Ep. 36 - Hospitality prices, Too much Rugby, RSA IPL, Sporting Duos, FFFFs
TOPIC 1 — HOSPITALITY
Watching sport used to cost the price of a ticket. Now it costs the price of a small car, a hotel in Sandton, and your children's university fund. Welcome to corporate hospitality.
Watching the Springboks play the All Blacks will set you back R9,995. That's before you've had a drink. The Barmy Army flew to South Africa for three Tests — 23 nights, flights included — and paid up to R210,000 each. The All Blacks' full 31-day tour package hit 384,000 Rand. No flights. Sold out anyway. Meanwhile the ordinary fan is standing in a queue at Loftus in the rain wondering why his pie costs R85.
TOPIC 2 — URC vs SUPER RUGBY
The Bulls fly to Belfast on a Tuesday. The Stormers play Dublin on a Saturday. The Springboks play New Zealand in July. Nobody is sleeping. Welcome to the calendar from hell.
The URC is more physical, more competitive and better for SA rugby. Also: the players are awake for eleven months of the year and the Currie Cup has lost 120 of its best players. Super Rugby had bad travel and worse results. The URC has great travel and great results — and a Champions Cup that nobody in South Africa can explain, a Challenge Cup that nobody watches, and a scheduling problem that SA Rugby is now desperately trying to solve before someone actually collapses.
TOPIC 3 — IPL UPDATE
Klaasen is third in the run charts. Rabada is second in wickets. Markram has no fifties. Jansen is struggling. And Quinton de Kock has played three innings and averaged 66. Cricket is chaos.
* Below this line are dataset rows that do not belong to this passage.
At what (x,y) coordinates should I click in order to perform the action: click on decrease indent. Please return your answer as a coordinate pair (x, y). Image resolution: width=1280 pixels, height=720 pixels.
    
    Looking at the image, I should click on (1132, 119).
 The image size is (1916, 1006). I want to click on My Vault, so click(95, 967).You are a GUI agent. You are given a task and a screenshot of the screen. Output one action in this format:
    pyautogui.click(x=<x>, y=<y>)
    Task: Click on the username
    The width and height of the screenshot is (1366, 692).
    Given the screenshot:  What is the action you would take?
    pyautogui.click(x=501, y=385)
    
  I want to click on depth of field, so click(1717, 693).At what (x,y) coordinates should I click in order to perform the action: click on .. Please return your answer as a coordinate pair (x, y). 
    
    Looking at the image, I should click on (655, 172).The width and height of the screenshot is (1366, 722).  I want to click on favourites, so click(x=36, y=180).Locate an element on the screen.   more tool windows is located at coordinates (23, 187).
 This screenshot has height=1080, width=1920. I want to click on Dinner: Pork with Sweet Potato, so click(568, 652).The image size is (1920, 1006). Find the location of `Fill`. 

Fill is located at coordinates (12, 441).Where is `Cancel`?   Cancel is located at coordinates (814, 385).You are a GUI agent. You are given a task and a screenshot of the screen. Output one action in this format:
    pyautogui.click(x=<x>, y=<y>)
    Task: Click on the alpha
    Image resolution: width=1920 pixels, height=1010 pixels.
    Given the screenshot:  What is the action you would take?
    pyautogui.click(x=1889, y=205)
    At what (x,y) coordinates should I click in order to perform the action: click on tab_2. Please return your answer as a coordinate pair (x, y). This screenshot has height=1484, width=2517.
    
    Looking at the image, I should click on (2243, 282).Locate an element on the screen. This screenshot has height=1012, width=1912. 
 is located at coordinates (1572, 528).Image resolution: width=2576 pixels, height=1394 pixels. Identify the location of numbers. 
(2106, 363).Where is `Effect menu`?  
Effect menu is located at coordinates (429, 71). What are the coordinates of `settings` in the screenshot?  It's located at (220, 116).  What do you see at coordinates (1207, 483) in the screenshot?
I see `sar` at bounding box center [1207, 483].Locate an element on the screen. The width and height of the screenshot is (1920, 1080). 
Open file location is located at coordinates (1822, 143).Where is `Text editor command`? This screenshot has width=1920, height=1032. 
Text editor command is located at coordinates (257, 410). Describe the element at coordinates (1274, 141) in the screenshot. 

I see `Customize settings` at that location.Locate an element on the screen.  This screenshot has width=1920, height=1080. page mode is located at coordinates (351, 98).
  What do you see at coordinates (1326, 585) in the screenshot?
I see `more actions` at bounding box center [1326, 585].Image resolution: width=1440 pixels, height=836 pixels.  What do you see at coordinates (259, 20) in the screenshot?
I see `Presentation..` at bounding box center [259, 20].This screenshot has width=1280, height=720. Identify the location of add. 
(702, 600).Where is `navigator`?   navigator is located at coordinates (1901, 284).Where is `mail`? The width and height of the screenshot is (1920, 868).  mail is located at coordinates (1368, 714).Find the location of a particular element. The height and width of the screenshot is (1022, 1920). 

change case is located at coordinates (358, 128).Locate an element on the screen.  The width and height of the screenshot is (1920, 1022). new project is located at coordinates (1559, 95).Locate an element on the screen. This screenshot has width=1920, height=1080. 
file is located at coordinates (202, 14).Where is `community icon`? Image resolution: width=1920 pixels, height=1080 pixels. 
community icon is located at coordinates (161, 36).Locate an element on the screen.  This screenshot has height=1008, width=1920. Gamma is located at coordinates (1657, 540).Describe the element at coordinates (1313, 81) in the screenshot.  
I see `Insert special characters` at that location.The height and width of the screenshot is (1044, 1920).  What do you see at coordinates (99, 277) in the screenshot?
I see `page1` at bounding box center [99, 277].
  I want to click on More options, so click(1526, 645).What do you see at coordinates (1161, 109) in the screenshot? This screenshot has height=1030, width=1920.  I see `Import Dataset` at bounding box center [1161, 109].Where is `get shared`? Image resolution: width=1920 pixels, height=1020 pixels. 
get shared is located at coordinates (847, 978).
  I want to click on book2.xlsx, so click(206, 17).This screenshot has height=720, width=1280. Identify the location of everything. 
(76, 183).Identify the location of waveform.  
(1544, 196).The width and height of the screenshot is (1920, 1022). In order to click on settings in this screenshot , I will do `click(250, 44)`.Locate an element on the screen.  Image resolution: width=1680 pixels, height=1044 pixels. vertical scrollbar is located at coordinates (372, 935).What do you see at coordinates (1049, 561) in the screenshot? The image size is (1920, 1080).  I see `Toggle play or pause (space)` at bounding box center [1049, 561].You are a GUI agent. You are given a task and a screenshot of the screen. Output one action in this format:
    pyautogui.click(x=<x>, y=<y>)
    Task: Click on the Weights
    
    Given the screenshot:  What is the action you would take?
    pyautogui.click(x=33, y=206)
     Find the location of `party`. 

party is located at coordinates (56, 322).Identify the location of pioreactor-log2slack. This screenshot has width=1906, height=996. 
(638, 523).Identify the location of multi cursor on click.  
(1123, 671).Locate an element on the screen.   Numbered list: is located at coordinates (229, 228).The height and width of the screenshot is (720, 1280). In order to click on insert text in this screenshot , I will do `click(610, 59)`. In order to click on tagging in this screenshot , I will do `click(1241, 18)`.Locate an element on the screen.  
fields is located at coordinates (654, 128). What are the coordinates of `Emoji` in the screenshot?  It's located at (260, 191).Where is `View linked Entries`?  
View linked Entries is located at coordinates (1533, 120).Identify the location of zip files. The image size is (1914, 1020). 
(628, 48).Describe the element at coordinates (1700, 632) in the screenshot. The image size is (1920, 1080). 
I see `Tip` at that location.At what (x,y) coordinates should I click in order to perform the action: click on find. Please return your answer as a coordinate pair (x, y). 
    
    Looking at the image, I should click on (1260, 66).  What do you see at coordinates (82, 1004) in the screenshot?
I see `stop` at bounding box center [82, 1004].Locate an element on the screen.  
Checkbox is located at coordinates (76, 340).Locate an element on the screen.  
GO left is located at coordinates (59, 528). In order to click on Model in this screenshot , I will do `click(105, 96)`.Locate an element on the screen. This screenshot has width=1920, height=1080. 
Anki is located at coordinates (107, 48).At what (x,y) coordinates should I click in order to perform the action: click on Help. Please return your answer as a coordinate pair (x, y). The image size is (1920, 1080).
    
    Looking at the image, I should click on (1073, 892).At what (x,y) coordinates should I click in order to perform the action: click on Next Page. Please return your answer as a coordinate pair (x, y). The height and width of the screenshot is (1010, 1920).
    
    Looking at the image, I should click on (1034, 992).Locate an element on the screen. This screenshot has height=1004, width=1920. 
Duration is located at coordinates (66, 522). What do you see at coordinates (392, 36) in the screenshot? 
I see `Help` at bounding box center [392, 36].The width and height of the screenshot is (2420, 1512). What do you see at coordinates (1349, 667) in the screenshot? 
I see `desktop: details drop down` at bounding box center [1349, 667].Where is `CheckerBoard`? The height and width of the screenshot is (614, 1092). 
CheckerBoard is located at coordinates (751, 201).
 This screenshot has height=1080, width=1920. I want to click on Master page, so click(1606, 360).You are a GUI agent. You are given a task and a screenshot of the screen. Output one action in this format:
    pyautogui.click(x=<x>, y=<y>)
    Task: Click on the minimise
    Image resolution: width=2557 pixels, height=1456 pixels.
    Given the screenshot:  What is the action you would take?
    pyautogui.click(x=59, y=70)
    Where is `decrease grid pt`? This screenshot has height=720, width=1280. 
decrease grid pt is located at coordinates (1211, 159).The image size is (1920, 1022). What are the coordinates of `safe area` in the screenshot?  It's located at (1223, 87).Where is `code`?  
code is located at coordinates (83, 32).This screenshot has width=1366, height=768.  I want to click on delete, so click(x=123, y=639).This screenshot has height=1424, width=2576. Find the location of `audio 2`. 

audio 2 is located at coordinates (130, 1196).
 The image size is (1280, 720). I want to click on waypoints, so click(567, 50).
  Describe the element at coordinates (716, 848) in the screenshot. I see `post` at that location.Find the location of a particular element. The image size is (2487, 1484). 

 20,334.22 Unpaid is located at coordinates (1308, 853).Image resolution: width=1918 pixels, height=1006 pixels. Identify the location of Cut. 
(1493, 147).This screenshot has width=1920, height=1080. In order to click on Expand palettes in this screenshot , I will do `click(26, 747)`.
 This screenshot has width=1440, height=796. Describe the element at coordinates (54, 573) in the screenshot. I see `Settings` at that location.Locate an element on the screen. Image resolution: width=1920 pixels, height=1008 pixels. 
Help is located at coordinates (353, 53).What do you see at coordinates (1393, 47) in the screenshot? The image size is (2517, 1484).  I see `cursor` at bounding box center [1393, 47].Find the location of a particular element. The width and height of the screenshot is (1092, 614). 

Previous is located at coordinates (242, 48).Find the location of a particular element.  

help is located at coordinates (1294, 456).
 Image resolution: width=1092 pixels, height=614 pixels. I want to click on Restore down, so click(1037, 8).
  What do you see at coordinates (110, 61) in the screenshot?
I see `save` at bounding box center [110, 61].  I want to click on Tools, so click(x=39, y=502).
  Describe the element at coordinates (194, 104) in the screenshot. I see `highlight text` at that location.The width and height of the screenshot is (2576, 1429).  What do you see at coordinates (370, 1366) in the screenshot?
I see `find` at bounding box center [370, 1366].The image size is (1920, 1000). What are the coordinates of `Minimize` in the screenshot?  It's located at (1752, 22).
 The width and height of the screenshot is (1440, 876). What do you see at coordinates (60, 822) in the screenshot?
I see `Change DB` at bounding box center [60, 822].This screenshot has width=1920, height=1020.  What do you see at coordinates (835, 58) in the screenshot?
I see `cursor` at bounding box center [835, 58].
Heinrich Klaasen is batting out of his skin — 555 runs, average 50, in the middle order. Rabada has 21 wickets. And then there is everyone else. Markram has no fifties. Jansen is really struggling. Ngidi got injured just when his slower ball was terrifying people. De Kock has played three times and averaged 66 — a statistical masterpiece of irrelevance. The surprise package is Donovan Ferreira, striking at 173 for Rajasthan like a man who heard there was a party and showed up early. Baby AB is watching from the dugout. Virat Kohli is 38 and averaging 54. South African cricket: it's complicated.
TOPIC 4 — BEST SPORTS DUOS
Shaq and Kobe couldn't be in the same room. Matfield and Bakkies barely needed to speak. Wasim and Waqar destroyed everything. Great duos are built on chemistry — or beautiful, productive dysfunction.
Shaq and Kobe won three NBA titles and then imploded spectacularly — both going on to win separately, as if to prove the partnership was the problem and the brilliance was personal. Wasim and Waqar took 559 Test wickets together and scared a generation of batsmen into early retirement. Anderson and Broad took 1,039 — together, over a career so long their opponents' children had started playing cricket. Matfield and Bakkies played 62 Tests, won a World Cup, beat the Lions, and collected trophies like most people collect speeding fines. And Navratilova and Pam Shriver won 109 consecutive doubles matches — which in tennis terms is basically winning every Tuesday for three years.
TOPIC 5 — FUN FAST FIVE FACTS
Five questions. No help. No Googling. And if you say "I think it's..." you've already lost.
Q1: How many times did Glenn McGrath dismiss Mike Atherton in Test cricket — and how many were ducks?
Q2: Which Springbok front row trio holds the record for most Tests together — and how many times did they play as a unit?
Q3: Which SA family produced a father, a son, and a coach — all three affecting South African cricket — and how?
Q4: Which SA bowling partnership has taken the most Test wickets combined — and how many?
Q5: The Bryan Brothers won 118 doubles titles together. Which Grand Slam did one of them win separately — with a completely different partner — after the brothers retired?